If you are consistently hitting this limit and have the budget, the only physical fix is an upgrade. Check out my buying guide for GPU VRAM. But for the frugal optimizers among us, let’s look at the software solutions.
Gaming Fixes: Texture Management
In gaming, 80% of your VRAM is eaten by textures. If you are running at “Ultra” textures on an 8GB card at 1440p, you are causing your own problem. Dropping Texture Quality from “Ultra” to “High” often frees up 1-2GB of VRAM with almost zero visible visual difference. It is the single most effective setting to tweak.

“Textures eat the most memory—start your optimization here.”
AI Fixes: MedVRAM & Quantization
For those of you running local AI (Stable Diffusion, LLMs), the “Out of Memory” error is a nightmare. I use these two flags constantly:
- –medvram / –lowvram: These command-line arguments force the AI to load the model in chunks. It slows down generation slightly but allows you to generate higher resolutions on cards with as little as 4GB VRAM.
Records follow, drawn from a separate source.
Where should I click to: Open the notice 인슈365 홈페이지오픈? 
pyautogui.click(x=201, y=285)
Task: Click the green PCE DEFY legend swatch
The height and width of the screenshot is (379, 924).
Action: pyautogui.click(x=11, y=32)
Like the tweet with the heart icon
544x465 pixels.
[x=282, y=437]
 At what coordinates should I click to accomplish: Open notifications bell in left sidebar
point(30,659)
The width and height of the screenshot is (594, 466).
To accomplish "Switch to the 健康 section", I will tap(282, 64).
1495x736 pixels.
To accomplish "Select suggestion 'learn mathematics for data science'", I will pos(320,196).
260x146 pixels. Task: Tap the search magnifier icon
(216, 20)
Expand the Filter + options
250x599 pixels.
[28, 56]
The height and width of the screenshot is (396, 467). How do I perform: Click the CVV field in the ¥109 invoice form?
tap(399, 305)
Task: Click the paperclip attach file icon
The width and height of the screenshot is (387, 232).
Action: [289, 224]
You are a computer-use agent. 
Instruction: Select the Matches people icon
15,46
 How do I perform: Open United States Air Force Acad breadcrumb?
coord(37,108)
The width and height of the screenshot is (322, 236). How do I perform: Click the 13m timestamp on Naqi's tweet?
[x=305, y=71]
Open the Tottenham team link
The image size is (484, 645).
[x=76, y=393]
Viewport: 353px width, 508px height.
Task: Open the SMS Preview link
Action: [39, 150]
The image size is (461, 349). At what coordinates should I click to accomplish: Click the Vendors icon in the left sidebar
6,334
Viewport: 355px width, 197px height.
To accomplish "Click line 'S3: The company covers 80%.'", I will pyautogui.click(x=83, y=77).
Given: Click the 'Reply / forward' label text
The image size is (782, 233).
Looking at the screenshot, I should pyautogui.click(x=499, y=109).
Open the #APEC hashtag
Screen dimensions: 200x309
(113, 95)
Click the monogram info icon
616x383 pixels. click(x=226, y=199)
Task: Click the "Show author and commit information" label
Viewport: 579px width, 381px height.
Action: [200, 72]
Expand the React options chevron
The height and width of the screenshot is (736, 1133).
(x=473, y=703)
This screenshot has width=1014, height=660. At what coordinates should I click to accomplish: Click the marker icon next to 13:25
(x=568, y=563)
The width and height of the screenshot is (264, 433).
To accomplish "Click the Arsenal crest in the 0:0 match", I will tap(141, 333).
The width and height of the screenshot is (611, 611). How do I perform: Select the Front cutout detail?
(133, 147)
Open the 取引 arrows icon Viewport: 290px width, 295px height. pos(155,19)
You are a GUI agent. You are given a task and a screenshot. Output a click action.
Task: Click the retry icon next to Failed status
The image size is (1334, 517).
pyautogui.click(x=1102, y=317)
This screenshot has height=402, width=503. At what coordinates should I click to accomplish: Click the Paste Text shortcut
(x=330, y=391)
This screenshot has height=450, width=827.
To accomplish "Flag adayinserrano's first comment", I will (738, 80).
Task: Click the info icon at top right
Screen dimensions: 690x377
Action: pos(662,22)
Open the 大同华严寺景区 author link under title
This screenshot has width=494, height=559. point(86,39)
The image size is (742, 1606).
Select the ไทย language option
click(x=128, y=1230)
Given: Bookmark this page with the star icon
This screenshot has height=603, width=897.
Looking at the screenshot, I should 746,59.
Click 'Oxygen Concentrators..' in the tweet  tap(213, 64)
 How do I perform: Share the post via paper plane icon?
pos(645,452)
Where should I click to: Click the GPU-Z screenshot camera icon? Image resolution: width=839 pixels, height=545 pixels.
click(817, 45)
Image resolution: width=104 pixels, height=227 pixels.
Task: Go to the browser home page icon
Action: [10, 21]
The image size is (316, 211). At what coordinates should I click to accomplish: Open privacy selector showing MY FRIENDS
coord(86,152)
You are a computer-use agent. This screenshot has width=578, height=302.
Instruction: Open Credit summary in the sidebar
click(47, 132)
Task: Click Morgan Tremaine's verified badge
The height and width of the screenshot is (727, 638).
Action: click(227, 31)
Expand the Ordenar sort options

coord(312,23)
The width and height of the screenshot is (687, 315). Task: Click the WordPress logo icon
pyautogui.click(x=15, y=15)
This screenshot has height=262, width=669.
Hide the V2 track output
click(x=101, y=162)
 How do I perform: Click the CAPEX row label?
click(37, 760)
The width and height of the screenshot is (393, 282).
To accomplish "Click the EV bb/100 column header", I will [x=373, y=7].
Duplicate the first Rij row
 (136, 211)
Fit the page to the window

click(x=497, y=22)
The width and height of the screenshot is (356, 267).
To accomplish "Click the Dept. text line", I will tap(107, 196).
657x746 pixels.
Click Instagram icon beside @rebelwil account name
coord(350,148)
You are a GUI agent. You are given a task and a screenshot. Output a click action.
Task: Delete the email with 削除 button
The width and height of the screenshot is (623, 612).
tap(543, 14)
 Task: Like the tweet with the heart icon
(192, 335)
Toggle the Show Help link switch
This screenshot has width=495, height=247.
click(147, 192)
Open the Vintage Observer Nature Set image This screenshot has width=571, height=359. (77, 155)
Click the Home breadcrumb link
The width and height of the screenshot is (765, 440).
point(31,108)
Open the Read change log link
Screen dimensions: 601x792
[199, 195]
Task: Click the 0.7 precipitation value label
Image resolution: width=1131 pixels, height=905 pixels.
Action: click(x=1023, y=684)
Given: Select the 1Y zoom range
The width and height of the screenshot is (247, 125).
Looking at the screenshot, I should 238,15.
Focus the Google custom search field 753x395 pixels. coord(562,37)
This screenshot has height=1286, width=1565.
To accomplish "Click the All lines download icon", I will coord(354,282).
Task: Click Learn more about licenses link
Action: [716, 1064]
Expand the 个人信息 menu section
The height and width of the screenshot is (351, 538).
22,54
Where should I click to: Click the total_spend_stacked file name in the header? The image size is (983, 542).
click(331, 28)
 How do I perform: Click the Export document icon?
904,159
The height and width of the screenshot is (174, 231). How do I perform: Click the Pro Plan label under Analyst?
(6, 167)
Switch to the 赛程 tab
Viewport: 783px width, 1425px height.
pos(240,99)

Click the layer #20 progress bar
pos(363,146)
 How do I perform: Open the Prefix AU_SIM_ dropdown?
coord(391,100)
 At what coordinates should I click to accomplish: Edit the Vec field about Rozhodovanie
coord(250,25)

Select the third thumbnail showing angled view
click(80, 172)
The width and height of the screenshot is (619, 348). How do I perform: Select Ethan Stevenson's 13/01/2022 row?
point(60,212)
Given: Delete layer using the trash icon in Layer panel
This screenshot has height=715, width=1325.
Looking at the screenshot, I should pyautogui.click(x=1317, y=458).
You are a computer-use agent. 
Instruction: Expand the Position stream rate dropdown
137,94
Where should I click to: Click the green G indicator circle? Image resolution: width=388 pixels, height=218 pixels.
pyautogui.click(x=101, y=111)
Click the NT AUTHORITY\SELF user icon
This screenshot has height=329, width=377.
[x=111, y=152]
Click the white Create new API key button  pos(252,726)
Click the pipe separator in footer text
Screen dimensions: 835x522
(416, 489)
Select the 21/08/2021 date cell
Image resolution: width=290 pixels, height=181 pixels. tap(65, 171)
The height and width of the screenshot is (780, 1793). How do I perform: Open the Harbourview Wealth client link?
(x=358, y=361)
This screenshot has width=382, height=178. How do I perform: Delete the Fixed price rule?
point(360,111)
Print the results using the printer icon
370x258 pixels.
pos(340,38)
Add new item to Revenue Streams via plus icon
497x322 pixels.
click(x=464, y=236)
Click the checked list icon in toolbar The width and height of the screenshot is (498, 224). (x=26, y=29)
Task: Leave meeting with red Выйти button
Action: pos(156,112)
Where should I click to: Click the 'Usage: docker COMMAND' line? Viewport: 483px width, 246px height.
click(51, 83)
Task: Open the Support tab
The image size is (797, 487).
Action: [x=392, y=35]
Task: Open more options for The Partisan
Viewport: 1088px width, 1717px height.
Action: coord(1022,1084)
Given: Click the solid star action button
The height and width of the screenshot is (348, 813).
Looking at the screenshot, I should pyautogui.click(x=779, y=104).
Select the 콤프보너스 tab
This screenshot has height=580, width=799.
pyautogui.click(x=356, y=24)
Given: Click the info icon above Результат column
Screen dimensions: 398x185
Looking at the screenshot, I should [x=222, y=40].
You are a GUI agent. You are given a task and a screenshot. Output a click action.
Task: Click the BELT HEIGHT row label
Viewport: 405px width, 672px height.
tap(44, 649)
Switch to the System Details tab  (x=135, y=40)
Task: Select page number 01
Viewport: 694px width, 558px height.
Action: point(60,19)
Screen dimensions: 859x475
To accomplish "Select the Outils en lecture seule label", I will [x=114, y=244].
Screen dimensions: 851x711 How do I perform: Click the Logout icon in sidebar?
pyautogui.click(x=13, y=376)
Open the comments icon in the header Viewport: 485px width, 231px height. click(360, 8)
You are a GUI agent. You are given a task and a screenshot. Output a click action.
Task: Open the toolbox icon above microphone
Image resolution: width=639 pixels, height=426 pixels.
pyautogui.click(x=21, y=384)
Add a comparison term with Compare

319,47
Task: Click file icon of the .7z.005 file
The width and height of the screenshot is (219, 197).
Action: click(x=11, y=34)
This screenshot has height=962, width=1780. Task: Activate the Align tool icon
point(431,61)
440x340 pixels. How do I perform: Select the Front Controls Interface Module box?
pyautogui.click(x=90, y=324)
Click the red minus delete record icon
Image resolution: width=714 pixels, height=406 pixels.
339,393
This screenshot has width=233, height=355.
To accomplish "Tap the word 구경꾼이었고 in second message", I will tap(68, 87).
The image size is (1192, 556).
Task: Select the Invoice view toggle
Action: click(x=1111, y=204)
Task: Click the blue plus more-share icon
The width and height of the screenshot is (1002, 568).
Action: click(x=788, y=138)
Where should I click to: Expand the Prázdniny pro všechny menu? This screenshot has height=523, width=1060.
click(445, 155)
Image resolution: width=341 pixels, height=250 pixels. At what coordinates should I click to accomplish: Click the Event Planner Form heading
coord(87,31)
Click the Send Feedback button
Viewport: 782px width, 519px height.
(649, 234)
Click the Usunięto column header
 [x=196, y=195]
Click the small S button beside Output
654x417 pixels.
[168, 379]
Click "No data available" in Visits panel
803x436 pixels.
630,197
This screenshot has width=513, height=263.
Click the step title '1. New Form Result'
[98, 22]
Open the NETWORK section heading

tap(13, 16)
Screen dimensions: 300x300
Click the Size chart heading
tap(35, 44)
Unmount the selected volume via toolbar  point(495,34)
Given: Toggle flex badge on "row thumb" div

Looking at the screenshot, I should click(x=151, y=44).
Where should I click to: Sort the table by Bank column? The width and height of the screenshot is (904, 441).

- Quantized Models (fp16): Stop using full precision (fp32) models. Switching to fp16 cuts your VRAM usage literally in half.

“Using command-line arguments like –medvram is the smartest ‘upgrade’ you can make for free.”
The Secret Weapon: Shared RAM
Windows has a feature called “Shared GPU Memory.” If your VRAM is full, it can spill over into your regular system RAM. While system RAM is slower (DDR4/5 vs GDDR6), having 32GB of system RAM gives your GPU a massive safety net. If you are crashing, upgrading your system RAM is a valid “VRAM expansion” workaround. For more on system tuning, read my guide on free PC optimization software.
VRAM FAQ
Can I solder more VRAM to my GPU?
Technically yes, but practically no. It requires specialized BGA rework stations, compatible BIOS mods, and exact chip matches. The risk of destroying the card is near 100% for non-engineers.
Does overclocking VRAM increase capacity?
No. Overclocking increases the speed (bandwidth) at which data moves, but it does not increase the capacity (size) of the bucket.